▸ Task brief: Where in the data below does the word "computer" appear? Copy every line that has it.

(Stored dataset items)
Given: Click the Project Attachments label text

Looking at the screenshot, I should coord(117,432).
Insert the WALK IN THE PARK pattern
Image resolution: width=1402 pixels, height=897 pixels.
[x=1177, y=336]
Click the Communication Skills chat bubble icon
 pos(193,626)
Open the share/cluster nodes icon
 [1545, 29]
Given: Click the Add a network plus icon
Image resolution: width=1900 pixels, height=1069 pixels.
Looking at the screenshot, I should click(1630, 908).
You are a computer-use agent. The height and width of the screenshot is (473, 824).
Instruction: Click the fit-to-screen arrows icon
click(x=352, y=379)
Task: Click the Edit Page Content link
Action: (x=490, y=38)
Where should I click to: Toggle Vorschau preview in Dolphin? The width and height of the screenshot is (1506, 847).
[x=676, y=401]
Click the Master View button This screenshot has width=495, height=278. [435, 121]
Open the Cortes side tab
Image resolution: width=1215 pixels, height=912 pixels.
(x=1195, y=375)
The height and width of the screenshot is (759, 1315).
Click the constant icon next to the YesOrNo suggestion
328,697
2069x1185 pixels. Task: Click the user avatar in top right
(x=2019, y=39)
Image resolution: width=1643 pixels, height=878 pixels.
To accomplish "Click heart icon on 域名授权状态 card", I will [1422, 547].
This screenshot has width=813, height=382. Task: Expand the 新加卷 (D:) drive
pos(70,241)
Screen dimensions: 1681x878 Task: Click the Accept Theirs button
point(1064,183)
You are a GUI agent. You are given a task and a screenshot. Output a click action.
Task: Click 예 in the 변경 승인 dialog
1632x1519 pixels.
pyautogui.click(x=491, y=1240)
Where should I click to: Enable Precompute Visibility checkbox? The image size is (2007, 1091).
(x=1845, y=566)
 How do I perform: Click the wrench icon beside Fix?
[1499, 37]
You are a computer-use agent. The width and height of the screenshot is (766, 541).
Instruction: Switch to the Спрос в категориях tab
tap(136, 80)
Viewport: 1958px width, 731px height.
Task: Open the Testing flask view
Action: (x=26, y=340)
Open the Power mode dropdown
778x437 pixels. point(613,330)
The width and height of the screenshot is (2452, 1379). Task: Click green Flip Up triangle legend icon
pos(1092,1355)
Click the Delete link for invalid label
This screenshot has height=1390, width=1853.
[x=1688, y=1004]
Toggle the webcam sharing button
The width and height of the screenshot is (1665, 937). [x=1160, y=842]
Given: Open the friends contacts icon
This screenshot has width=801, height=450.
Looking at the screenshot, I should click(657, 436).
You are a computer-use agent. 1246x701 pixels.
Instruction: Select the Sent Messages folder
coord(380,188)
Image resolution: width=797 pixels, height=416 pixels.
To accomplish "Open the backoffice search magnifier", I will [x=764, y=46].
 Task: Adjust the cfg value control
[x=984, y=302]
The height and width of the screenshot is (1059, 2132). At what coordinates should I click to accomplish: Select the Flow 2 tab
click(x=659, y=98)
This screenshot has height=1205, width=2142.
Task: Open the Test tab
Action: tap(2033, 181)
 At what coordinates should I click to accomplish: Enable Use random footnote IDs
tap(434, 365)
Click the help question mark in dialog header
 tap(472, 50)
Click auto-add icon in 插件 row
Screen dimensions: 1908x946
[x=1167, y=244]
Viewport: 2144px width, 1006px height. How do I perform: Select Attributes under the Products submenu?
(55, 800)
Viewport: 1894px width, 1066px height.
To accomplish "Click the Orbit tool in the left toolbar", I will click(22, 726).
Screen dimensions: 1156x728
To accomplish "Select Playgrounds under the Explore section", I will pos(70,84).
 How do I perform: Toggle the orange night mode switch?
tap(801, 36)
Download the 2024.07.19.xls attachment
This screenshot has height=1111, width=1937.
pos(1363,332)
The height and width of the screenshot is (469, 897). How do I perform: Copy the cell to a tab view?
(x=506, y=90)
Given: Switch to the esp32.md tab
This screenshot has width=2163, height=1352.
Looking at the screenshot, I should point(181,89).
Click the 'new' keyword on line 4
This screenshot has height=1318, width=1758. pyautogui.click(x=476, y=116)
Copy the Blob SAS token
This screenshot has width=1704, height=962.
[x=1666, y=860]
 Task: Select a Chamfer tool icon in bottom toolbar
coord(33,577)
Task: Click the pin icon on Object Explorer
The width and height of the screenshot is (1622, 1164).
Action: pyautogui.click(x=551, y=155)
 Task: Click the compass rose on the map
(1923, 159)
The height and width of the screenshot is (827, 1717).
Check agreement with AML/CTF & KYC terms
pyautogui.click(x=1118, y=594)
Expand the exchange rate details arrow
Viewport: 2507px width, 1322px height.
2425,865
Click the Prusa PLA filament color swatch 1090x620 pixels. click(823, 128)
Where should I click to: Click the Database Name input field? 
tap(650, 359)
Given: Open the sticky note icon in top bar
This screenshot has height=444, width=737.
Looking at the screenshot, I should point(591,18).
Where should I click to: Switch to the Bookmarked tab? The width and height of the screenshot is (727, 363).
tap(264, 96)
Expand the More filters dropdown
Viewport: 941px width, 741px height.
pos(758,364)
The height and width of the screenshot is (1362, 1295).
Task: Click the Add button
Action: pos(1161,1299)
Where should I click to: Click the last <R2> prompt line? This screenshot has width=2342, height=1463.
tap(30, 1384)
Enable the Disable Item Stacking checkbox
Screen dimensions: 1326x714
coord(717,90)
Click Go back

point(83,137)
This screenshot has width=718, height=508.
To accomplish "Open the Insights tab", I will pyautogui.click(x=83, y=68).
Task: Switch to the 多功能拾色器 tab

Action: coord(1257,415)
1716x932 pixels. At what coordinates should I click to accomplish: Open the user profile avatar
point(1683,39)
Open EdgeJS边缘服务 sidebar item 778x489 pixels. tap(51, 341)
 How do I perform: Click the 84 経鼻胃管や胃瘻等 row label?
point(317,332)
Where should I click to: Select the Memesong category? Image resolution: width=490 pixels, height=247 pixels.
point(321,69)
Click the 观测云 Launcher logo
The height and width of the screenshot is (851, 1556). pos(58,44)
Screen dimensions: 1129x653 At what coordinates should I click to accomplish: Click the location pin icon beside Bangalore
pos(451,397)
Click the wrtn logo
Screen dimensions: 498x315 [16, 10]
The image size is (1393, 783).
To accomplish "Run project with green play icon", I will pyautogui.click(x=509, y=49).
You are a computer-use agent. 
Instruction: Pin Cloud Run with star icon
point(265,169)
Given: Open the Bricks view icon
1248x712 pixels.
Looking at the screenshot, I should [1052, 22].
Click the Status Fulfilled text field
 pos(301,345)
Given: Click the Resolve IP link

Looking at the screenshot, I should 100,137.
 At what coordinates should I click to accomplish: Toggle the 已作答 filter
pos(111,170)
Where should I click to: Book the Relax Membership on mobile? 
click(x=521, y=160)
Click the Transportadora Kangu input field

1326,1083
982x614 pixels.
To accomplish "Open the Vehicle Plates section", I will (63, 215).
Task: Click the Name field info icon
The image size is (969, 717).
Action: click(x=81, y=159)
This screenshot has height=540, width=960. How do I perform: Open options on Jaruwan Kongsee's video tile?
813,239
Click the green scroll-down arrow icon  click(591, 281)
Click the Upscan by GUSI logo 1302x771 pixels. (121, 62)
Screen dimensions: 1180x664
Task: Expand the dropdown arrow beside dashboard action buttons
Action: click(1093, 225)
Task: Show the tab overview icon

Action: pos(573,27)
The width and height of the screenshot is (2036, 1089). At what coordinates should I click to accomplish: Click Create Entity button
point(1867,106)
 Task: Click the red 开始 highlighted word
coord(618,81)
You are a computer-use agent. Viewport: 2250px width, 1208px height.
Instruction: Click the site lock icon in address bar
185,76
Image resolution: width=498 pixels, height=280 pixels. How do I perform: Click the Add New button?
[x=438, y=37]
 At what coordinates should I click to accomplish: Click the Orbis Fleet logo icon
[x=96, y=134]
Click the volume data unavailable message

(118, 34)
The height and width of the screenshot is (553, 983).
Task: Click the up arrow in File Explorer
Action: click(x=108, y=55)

▸ Expected answer:
You are a computer-use agent. The height and width of the screenshot is (473, 824).
You are a computer-use agent. The width and height of the screenshot is (766, 541).
You are a computer-use agent. 1246x701 pixels.
You are a computer-use agent. 
You are a computer-use agent. Viewport: 2250px width, 1208px height.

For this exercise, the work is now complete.